Work order: Report how many lines in the records below contain the word "menu". Give only the number.

Input data:

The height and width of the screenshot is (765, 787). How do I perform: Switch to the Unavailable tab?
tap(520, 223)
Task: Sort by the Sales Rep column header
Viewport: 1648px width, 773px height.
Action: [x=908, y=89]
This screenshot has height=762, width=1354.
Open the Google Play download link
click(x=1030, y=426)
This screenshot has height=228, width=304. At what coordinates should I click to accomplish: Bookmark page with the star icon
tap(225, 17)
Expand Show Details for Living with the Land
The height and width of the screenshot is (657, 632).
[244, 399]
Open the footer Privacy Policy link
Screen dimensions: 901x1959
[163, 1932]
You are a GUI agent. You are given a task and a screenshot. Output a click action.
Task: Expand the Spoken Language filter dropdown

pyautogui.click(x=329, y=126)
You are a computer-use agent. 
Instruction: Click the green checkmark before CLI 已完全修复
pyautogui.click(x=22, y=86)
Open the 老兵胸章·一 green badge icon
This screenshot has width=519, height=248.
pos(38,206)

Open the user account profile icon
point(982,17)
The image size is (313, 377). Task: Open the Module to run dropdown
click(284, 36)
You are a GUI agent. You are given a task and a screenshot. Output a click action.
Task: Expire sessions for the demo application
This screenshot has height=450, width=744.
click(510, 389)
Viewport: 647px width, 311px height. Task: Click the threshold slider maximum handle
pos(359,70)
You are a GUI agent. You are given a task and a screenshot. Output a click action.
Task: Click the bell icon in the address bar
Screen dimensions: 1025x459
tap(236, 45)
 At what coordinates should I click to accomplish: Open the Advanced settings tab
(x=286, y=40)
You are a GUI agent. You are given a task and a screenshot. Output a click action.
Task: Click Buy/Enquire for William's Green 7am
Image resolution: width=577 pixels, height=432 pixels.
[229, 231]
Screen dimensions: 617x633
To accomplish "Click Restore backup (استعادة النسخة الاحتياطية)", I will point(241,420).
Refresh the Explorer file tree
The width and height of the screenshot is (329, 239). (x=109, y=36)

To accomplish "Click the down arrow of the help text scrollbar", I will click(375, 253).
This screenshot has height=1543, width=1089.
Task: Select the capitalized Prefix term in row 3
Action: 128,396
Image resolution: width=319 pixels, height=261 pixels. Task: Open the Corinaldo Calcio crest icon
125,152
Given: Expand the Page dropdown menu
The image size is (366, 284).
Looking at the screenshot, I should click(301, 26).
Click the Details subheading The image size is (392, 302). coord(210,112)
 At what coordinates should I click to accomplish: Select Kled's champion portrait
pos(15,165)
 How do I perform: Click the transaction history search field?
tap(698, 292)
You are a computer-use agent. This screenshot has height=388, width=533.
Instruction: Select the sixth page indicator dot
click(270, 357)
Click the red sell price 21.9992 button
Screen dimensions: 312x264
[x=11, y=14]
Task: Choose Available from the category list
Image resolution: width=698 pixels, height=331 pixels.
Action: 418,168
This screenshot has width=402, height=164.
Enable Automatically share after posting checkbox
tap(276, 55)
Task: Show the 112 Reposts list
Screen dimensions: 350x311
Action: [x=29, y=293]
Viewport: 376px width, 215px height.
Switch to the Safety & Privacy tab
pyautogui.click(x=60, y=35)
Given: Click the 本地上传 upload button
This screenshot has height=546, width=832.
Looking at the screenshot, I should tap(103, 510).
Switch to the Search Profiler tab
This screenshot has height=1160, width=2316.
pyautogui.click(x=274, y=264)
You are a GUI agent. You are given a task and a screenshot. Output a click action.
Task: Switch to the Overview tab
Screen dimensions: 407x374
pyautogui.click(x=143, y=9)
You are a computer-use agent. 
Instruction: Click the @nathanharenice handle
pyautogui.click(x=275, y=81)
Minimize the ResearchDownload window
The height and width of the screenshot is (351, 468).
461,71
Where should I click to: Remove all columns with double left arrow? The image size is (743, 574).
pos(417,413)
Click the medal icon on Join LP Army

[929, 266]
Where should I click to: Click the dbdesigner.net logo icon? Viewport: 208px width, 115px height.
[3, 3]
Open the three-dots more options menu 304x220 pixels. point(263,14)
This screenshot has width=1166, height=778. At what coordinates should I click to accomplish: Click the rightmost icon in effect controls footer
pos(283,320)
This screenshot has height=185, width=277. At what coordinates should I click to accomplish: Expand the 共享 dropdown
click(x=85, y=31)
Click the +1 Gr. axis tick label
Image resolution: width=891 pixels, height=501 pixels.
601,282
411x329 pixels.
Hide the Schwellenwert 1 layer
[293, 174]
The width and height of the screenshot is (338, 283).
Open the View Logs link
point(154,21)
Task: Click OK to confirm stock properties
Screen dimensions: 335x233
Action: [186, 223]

Answer box: 2